— ASSIGNED TASK —
Nothing outside the range below should be printed. Output exactly the lines from the line with "Shooting (232, 633)" to the line with "O nas (619, 22)", both included.
Start of DATASET EXCERPTS
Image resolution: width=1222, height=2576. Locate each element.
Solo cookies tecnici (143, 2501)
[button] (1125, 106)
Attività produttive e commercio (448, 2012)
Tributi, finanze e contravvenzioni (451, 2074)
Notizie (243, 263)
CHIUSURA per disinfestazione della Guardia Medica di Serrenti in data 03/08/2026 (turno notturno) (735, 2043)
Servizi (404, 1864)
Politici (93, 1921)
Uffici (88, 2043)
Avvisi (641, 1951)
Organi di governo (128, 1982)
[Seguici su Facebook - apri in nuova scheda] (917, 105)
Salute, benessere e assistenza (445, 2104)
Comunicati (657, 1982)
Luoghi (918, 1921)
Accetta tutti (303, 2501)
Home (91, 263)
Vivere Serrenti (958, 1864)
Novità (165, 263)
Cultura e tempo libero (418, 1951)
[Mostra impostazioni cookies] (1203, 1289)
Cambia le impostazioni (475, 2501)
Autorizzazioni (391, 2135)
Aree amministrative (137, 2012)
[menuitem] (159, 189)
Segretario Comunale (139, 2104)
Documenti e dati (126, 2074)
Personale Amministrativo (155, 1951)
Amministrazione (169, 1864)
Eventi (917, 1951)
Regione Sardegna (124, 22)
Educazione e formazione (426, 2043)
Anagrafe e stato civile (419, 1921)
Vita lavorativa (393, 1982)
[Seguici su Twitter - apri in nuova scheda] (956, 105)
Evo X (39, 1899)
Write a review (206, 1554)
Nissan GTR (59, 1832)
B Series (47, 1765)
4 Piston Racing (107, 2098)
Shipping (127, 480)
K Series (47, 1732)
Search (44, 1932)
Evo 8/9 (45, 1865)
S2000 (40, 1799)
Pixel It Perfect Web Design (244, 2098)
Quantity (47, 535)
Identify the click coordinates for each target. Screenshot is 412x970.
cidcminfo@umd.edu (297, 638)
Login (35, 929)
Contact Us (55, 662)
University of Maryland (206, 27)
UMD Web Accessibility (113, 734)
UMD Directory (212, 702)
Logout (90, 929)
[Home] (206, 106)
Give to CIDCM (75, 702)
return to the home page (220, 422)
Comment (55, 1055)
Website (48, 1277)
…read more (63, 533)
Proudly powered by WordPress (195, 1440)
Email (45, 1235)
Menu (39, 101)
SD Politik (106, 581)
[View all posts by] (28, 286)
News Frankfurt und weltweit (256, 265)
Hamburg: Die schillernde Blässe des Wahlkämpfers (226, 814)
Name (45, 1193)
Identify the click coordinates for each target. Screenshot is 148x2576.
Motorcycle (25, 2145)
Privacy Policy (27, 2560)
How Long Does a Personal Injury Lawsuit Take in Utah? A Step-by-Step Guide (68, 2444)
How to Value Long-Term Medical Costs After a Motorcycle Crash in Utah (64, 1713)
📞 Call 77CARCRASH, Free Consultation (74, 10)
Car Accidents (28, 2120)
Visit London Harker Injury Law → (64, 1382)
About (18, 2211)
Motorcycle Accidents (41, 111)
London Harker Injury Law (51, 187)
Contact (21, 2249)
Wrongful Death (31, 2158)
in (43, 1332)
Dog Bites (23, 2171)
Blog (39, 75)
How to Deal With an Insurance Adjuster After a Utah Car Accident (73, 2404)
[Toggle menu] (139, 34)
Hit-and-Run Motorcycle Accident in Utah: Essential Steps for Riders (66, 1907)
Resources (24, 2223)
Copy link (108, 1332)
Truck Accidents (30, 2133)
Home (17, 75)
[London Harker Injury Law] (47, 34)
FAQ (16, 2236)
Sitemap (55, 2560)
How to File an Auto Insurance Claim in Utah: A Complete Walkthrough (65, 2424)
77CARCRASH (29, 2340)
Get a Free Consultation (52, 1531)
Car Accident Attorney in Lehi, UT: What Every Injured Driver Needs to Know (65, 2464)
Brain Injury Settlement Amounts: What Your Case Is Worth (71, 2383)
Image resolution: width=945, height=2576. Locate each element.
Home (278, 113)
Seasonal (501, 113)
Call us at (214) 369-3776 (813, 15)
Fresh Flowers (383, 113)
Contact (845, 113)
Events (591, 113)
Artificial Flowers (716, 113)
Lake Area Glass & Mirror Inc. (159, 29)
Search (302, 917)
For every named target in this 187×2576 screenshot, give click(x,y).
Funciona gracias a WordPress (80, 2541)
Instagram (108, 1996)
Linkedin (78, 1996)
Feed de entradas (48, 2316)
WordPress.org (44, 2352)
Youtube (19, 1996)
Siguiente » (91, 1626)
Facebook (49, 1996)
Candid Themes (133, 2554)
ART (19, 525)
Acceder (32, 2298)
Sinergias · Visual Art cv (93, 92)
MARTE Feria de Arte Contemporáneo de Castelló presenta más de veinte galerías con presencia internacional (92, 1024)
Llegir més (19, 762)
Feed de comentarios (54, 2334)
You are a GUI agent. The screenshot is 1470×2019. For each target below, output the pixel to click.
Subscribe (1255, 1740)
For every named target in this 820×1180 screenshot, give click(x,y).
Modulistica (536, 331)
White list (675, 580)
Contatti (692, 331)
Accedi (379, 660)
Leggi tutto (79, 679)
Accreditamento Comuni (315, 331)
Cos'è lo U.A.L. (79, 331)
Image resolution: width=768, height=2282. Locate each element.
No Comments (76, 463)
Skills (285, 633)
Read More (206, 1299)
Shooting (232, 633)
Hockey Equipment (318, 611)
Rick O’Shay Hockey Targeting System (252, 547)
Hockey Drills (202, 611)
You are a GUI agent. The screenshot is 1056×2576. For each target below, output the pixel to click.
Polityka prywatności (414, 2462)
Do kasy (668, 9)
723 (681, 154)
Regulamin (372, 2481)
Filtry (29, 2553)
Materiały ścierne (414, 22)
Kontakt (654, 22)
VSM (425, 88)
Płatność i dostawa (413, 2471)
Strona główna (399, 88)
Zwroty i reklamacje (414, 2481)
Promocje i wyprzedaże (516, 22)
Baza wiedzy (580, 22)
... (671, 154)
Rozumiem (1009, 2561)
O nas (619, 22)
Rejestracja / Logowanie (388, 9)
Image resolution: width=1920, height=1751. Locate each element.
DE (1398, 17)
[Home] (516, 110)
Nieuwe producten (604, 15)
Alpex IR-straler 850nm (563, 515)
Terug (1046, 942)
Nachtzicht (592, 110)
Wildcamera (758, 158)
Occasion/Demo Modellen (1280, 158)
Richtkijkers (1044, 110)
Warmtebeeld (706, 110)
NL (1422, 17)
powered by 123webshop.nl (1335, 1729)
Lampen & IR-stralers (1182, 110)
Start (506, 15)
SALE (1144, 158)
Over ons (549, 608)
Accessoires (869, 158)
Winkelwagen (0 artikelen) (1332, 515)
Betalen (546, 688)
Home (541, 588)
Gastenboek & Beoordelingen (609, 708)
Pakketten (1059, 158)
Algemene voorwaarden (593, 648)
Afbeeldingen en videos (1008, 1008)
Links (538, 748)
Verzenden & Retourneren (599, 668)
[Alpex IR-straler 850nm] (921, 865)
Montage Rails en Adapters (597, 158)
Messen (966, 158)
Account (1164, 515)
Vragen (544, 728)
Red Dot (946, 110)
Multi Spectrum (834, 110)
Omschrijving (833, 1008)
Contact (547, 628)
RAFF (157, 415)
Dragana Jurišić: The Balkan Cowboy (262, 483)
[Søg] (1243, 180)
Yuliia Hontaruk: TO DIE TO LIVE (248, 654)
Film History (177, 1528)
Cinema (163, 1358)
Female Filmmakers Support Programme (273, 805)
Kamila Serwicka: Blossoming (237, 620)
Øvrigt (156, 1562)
End of DATASET EXCERPTS
— TASK RESPONSE —
Shooting (232, 633)
Hockey Equipment (318, 611)
Rick O’Shay Hockey Targeting System (252, 547)
Hockey Drills (202, 611)
You are a GUI agent. The screenshot is 1056×2576. For each target below, output the pixel to click.
Polityka prywatności (414, 2462)
Do kasy (668, 9)
723 (681, 154)
Regulamin (372, 2481)
Filtry (29, 2553)
Materiały ścierne (414, 22)
Kontakt (654, 22)
VSM (425, 88)
Płatność i dostawa (413, 2471)
Strona główna (399, 88)
Zwroty i reklamacje (414, 2481)
Promocje i wyprzedaże (516, 22)
Baza wiedzy (580, 22)
... (671, 154)
Rozumiem (1009, 2561)
O nas (619, 22)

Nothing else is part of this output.